Longtime school board veteran John de Beck has a competitor for his San Diego Unified seat: Patrick MacFarland, a 21-year-old who is finishing up his political science degree at San Diego State University.
MacFarland, a Democrat, filed papers to run for the seat late last week. It is his first run for political office. The student graduated from Steele Canyon High School in Grossmont Union High School District and now works with English language learners at the Spring Valley school.
He opposes increasing class sizes, one of the steps taken by the San Diego Unified board this year to close its budget gap, and wants to curtail busing from poor neighborhoods to rich ones by expanding access to advanced classes and opportunities in disadvantaged areas of the school district. He was uneasy about the golden handshake because it was not a guaranteed way to clear out jobs — but was also opposed to laying off teachers, who he said “give students hope and success.”
“I think what (school board member Richard) Barrera recommended — using the entire stimulus money for this year — would have been a smarter option,” MacFarland said.

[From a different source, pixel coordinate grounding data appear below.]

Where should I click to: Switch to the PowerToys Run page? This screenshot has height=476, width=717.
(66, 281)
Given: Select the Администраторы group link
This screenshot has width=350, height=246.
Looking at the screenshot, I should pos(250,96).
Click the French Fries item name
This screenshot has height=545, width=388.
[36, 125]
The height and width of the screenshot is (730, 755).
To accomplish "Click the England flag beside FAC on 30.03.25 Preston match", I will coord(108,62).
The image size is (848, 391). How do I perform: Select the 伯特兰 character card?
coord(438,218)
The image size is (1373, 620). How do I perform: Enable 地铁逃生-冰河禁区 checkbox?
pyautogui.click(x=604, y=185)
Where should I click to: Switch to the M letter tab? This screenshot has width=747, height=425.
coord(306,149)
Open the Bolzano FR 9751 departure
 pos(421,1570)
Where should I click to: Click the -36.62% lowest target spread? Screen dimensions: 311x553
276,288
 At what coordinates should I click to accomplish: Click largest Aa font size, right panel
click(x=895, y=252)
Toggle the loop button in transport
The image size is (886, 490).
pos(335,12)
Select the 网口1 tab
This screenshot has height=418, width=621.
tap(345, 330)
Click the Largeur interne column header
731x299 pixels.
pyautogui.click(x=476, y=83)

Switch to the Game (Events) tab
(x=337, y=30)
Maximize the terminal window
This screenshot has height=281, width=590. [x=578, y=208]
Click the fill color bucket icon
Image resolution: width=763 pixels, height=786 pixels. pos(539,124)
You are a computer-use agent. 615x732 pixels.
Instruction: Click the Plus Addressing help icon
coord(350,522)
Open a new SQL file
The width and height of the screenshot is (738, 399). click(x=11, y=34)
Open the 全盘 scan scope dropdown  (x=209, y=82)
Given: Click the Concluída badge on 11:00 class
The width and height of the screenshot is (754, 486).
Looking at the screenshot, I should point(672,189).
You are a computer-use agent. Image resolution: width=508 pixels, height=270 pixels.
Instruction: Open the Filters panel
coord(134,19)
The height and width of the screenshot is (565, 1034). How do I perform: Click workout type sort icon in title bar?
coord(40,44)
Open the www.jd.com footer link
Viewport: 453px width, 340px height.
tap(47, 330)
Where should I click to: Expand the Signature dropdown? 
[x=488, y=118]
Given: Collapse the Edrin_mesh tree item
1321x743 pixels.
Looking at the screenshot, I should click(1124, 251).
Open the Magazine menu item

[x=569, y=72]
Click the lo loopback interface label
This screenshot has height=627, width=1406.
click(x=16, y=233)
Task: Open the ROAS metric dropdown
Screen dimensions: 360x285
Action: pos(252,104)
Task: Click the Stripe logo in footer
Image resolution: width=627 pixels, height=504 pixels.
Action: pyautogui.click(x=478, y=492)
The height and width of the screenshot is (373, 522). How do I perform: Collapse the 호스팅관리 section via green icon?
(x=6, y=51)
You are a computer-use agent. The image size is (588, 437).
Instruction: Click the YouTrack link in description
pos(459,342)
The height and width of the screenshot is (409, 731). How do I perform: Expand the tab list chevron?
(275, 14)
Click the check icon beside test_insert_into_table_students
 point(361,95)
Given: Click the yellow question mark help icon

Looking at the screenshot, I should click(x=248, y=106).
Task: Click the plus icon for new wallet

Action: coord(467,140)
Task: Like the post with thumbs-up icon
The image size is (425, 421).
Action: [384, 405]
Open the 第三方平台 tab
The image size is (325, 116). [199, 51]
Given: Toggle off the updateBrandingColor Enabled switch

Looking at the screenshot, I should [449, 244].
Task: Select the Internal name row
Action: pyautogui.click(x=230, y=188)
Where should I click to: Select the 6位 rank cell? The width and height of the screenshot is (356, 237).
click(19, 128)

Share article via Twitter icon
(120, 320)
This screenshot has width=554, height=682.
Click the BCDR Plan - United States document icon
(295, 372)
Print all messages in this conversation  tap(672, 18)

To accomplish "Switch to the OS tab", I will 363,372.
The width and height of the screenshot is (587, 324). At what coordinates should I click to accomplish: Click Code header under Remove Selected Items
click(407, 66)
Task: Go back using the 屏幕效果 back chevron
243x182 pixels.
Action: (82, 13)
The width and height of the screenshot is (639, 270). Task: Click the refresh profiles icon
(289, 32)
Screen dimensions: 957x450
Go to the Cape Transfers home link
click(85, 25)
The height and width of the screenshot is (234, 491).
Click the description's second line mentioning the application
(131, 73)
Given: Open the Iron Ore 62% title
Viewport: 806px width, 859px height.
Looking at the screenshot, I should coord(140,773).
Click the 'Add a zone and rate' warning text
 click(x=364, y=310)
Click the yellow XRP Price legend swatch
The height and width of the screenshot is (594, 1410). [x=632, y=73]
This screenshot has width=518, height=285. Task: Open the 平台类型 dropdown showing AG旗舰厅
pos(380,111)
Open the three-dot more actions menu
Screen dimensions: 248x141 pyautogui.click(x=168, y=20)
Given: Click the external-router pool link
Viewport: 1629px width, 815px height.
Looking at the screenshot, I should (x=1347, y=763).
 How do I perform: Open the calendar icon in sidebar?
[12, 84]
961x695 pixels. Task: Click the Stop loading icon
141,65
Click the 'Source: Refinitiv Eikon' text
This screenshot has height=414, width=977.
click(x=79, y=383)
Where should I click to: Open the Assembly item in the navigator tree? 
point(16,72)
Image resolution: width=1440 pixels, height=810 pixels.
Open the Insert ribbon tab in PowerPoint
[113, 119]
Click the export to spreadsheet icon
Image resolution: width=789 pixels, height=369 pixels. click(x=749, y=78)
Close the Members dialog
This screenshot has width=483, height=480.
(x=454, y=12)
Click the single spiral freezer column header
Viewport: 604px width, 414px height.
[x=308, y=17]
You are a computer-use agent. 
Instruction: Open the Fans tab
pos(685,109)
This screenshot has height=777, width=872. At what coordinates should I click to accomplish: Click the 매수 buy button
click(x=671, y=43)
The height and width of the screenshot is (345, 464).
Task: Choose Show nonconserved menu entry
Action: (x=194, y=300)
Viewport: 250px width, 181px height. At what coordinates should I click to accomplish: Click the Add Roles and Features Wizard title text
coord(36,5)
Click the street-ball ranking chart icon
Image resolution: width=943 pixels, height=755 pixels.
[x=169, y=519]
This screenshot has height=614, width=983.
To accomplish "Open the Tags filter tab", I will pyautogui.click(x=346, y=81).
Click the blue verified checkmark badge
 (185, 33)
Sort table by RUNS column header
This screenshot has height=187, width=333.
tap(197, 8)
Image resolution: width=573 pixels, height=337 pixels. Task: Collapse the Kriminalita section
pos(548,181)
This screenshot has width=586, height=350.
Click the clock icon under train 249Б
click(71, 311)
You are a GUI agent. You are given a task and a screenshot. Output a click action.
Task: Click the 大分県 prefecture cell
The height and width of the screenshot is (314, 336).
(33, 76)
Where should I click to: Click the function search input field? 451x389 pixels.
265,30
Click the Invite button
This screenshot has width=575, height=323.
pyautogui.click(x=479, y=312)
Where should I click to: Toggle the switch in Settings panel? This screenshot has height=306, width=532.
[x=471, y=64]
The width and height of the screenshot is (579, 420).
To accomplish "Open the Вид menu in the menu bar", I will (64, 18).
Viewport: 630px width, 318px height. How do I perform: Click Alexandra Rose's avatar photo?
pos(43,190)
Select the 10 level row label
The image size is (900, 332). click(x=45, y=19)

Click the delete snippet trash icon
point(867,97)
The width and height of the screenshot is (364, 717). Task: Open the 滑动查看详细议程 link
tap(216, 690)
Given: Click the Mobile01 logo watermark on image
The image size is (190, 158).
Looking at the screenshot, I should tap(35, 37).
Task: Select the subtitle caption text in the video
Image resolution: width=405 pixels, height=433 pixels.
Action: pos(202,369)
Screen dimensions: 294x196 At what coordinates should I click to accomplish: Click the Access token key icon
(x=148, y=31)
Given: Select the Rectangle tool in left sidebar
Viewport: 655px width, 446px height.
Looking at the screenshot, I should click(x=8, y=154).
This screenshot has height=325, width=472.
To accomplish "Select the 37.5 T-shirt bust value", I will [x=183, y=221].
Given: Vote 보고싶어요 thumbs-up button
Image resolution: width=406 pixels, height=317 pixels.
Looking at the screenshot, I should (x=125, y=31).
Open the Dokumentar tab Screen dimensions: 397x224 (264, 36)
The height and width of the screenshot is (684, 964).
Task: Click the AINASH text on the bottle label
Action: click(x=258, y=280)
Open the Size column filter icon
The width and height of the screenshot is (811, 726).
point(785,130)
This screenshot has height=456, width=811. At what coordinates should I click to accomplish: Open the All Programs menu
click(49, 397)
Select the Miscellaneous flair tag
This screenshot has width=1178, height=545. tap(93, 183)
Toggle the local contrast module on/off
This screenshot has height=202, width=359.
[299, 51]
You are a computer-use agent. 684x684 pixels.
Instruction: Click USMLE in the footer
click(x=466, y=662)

San Diego Unified received stimulus money meant to last two years and is only spending half of it this year. “It would have been a huge risk but I think it would have been a worthwhile risk, to spend all the money right now.”
MacFarland also opposes de Beck’s proposal to split off the coastal regions of San Diego Unified into a separate school district. De Beck, who was first elected to the school board in 1990, is up for re-election next year.